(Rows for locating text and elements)
>> START

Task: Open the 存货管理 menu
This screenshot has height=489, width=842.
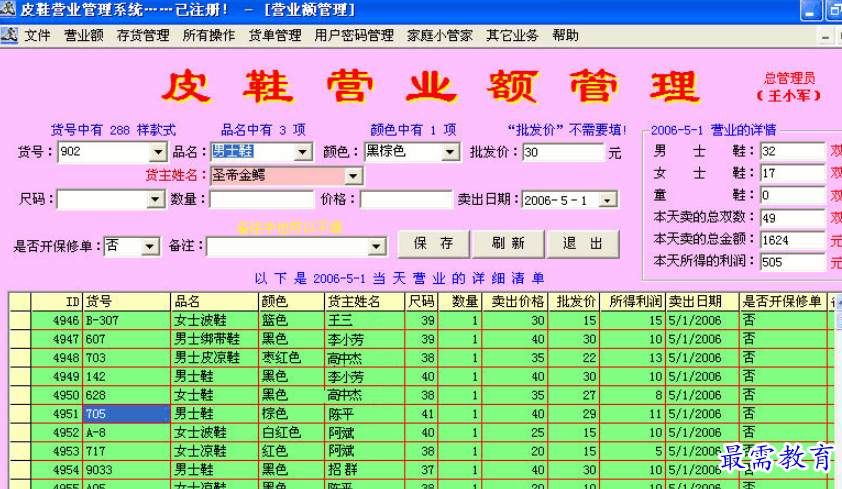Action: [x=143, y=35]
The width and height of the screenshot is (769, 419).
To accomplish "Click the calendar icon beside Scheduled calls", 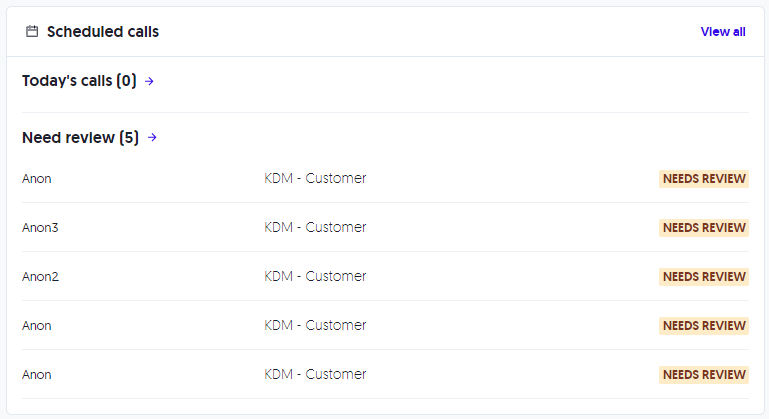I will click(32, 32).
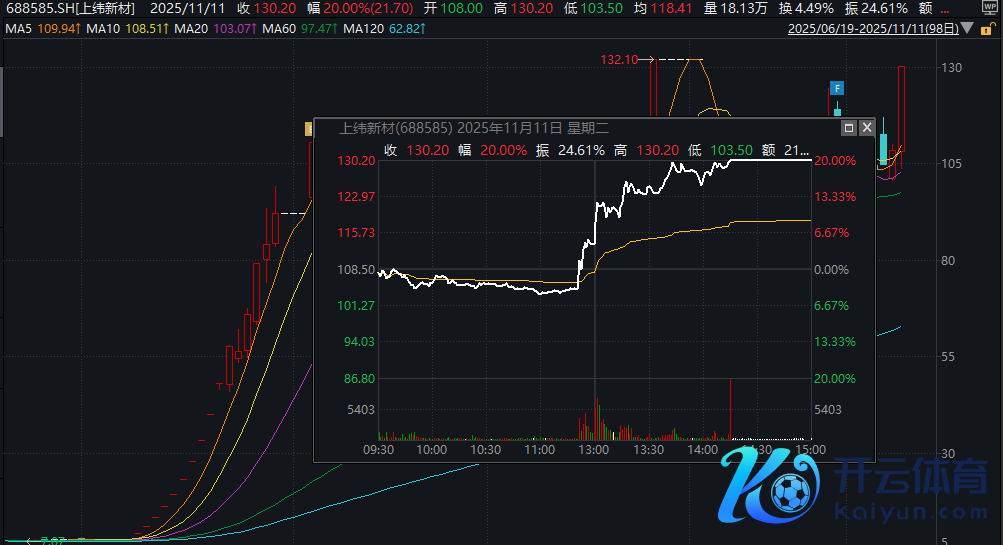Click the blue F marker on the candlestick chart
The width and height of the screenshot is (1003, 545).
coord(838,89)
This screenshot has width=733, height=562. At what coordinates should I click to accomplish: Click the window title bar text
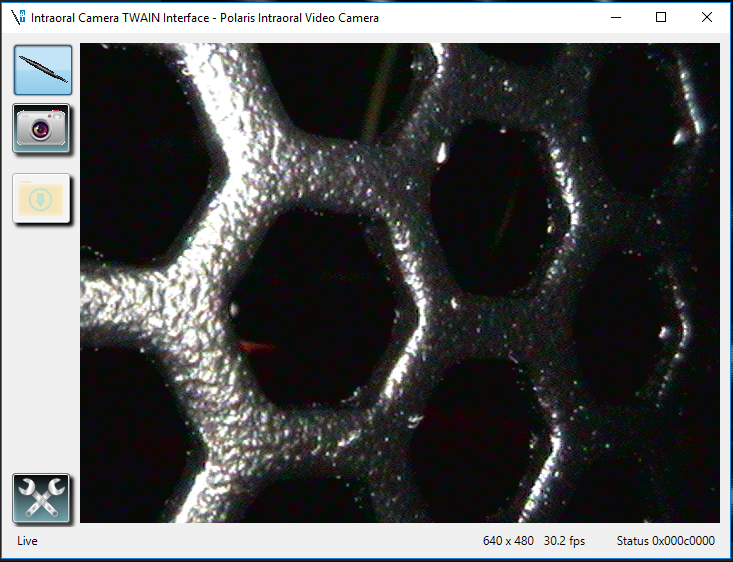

>> END

→ STATED GOAL: Copy out the rows from the start through the line containing "Action: [x=143, y=35]" word for word, leaving out the pictures.

→ SOLUTION BELOW:
Task: Open the 存货管理 menu
This screenshot has height=489, width=842.
Action: [x=143, y=35]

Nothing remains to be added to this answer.